#### Objective
Output the data word for word, starting at the line that contains "Screen dimensions: 634x285" and ending at the line that contains "point(1398,449)", with both of those lines included.

(Items stored from a collection)
-- start --

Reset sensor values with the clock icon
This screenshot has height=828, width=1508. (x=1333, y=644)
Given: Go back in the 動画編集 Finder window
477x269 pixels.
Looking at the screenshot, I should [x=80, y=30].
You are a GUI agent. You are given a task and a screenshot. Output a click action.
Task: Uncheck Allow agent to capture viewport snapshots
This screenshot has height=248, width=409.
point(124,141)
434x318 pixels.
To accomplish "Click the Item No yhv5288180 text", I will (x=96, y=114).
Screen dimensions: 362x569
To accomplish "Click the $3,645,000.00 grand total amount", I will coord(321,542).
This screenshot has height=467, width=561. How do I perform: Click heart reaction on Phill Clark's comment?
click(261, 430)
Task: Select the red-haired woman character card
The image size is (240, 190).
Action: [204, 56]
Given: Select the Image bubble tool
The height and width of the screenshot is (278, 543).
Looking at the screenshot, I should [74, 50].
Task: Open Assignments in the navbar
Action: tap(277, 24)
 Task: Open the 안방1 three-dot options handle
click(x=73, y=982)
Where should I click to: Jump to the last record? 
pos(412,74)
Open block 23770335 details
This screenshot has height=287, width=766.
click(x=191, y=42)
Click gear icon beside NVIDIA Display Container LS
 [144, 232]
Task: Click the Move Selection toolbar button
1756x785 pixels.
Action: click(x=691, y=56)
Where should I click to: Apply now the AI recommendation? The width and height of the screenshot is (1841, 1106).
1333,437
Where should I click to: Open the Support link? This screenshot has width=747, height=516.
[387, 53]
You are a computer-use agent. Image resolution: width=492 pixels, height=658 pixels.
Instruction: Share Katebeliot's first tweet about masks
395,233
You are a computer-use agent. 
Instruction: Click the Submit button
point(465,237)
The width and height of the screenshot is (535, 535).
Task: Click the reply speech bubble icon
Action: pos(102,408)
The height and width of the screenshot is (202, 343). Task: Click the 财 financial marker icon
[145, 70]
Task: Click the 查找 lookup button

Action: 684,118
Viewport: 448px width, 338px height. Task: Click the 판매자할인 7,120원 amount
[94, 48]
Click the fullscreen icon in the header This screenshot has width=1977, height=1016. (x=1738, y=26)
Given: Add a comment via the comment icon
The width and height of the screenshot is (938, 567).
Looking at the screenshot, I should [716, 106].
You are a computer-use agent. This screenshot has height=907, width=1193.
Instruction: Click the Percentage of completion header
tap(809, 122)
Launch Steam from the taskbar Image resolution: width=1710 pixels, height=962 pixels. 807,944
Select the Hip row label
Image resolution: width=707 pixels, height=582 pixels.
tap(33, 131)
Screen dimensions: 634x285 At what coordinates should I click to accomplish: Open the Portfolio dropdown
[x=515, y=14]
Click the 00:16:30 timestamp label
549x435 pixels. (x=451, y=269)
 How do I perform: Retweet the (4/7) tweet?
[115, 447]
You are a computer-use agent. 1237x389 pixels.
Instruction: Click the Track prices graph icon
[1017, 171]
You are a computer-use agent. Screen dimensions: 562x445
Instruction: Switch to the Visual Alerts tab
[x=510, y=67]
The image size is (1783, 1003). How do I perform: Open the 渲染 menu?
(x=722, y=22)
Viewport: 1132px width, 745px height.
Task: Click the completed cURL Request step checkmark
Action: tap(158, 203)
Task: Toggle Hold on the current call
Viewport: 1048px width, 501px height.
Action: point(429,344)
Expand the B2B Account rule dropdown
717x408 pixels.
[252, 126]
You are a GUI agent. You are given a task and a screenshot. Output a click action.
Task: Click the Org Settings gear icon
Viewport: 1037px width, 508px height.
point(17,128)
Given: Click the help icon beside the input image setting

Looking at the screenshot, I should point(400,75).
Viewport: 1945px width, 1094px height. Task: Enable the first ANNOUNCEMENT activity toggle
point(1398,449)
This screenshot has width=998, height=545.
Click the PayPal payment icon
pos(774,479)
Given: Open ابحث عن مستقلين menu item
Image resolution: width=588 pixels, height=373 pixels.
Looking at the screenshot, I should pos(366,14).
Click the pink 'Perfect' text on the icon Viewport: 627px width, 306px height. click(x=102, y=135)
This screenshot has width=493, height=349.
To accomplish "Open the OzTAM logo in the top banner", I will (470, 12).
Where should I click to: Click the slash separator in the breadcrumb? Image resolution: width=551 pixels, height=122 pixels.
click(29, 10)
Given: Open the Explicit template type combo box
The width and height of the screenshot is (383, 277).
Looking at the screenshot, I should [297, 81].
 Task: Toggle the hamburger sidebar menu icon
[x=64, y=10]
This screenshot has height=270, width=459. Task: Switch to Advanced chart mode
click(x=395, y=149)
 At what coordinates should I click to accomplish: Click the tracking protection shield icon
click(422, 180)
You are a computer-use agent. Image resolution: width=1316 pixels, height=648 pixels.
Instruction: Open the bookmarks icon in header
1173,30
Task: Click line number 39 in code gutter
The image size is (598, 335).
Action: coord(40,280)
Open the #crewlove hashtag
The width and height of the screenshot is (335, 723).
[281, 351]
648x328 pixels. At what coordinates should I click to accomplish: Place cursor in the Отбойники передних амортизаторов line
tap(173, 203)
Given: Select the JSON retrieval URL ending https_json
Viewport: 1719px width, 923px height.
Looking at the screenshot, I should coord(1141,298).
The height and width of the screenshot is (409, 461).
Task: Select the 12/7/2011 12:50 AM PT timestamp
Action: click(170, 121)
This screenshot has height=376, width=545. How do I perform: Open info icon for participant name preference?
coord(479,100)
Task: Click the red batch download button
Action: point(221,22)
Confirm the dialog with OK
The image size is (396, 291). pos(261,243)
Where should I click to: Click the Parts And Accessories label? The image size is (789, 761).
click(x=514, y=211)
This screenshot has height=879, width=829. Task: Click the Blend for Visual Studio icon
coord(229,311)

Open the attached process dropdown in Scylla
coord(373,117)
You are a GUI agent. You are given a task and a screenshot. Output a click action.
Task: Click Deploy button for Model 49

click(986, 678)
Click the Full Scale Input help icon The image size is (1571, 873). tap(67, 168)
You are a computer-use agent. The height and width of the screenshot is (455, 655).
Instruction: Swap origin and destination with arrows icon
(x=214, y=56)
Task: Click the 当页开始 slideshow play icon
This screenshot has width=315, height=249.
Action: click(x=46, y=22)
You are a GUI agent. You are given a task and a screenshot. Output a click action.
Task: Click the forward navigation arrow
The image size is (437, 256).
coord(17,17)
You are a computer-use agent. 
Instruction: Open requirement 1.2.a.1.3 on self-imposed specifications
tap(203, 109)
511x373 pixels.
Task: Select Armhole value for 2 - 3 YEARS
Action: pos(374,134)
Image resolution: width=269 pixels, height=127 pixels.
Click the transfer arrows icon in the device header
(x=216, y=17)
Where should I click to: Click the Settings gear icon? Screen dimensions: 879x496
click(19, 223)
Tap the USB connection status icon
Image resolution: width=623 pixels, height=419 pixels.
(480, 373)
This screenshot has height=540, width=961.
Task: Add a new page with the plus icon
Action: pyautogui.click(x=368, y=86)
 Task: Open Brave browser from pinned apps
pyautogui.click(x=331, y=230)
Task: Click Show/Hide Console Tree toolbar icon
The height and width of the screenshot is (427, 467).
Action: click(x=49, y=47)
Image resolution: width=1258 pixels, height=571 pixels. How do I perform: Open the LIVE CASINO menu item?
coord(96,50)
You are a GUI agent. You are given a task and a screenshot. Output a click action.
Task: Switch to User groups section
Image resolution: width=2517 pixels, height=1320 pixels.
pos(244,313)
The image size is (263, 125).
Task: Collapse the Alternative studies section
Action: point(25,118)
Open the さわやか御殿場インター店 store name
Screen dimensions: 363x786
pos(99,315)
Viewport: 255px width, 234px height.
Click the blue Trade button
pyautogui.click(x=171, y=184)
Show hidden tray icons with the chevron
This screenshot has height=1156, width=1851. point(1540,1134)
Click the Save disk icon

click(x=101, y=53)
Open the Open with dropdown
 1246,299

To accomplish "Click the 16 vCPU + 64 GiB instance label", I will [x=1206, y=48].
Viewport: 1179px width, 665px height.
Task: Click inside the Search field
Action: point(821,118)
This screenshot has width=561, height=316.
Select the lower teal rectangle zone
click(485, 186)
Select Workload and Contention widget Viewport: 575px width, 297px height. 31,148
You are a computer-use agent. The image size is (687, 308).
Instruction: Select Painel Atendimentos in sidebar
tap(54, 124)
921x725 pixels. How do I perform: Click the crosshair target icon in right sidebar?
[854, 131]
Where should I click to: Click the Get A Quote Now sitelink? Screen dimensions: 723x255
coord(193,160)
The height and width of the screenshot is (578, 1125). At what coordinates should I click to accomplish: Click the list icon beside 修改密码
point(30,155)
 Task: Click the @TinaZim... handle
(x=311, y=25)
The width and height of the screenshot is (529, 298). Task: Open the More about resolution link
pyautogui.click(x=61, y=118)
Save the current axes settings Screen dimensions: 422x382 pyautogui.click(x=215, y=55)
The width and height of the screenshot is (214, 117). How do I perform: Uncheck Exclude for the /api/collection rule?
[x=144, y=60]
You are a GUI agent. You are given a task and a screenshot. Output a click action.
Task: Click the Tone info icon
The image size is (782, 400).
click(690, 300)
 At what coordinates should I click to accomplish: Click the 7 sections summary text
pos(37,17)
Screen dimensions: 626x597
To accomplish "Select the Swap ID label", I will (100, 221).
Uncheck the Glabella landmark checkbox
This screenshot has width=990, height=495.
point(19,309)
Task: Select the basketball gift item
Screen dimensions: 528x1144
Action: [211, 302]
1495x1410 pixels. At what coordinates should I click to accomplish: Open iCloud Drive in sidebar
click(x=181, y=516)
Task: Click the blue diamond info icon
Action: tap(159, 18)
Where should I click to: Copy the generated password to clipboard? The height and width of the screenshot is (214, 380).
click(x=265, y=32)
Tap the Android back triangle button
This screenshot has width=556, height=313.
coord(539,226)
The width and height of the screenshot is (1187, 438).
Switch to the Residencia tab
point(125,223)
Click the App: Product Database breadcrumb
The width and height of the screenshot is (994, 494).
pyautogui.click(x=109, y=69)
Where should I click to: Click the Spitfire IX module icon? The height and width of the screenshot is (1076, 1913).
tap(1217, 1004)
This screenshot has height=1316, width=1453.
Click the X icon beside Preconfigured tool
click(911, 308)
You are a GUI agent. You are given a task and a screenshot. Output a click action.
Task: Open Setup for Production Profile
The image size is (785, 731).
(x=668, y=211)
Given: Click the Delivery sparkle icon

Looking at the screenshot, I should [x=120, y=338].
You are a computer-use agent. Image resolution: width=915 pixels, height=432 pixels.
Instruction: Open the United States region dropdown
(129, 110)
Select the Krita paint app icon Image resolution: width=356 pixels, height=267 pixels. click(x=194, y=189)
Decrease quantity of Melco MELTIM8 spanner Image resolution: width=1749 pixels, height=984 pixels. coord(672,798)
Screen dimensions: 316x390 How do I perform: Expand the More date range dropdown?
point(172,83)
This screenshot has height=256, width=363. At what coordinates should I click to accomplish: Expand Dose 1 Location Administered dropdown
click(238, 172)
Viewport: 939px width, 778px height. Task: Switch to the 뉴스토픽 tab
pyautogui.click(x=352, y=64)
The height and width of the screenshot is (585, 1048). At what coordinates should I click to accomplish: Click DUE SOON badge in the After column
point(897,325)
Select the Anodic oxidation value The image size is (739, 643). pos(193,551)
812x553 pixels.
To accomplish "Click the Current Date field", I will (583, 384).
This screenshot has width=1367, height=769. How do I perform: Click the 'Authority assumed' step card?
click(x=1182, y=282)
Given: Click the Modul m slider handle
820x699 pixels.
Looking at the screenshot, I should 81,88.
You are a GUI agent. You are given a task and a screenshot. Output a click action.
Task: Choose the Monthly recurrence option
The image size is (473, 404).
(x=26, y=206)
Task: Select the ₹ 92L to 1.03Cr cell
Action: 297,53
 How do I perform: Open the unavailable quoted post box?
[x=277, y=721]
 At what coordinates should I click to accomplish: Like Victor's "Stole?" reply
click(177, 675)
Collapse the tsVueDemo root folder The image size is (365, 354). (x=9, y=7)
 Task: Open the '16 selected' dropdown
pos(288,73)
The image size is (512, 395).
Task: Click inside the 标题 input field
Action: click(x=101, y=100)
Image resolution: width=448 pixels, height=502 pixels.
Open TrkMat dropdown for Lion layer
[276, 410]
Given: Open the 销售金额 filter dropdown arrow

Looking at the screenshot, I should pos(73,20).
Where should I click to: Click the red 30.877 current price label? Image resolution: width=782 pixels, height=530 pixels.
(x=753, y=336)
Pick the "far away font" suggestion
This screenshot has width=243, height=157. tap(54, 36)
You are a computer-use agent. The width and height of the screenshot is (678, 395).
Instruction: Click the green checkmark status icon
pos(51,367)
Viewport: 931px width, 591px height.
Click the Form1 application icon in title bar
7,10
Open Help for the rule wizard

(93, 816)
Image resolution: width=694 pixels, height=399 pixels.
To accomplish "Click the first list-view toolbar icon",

-- end --

#### Problem solution
Screen dimensions: 634x285 At what coordinates should I click to accomplish: Open the Portfolio dropdown
[x=515, y=14]
Click the 00:16:30 timestamp label
549x435 pixels. (x=451, y=269)
 How do I perform: Retweet the (4/7) tweet?
[115, 447]
You are a computer-use agent. 1237x389 pixels.
Instruction: Click the Track prices graph icon
[1017, 171]
You are a computer-use agent. Screen dimensions: 562x445
Instruction: Switch to the Visual Alerts tab
[x=510, y=67]
The image size is (1783, 1003). How do I perform: Open the 渲染 menu?
(x=722, y=22)
Viewport: 1132px width, 745px height.
Task: Click the completed cURL Request step checkmark
Action: tap(158, 203)
Task: Toggle Hold on the current call
Viewport: 1048px width, 501px height.
Action: point(429,344)
Expand the B2B Account rule dropdown
717x408 pixels.
[252, 126]
You are a GUI agent. You are given a task and a screenshot. Output a click action.
Task: Click the Org Settings gear icon
Viewport: 1037px width, 508px height.
point(17,128)
Given: Click the help icon beside the input image setting

Looking at the screenshot, I should point(400,75).
Viewport: 1945px width, 1094px height. Task: Enable the first ANNOUNCEMENT activity toggle
point(1398,449)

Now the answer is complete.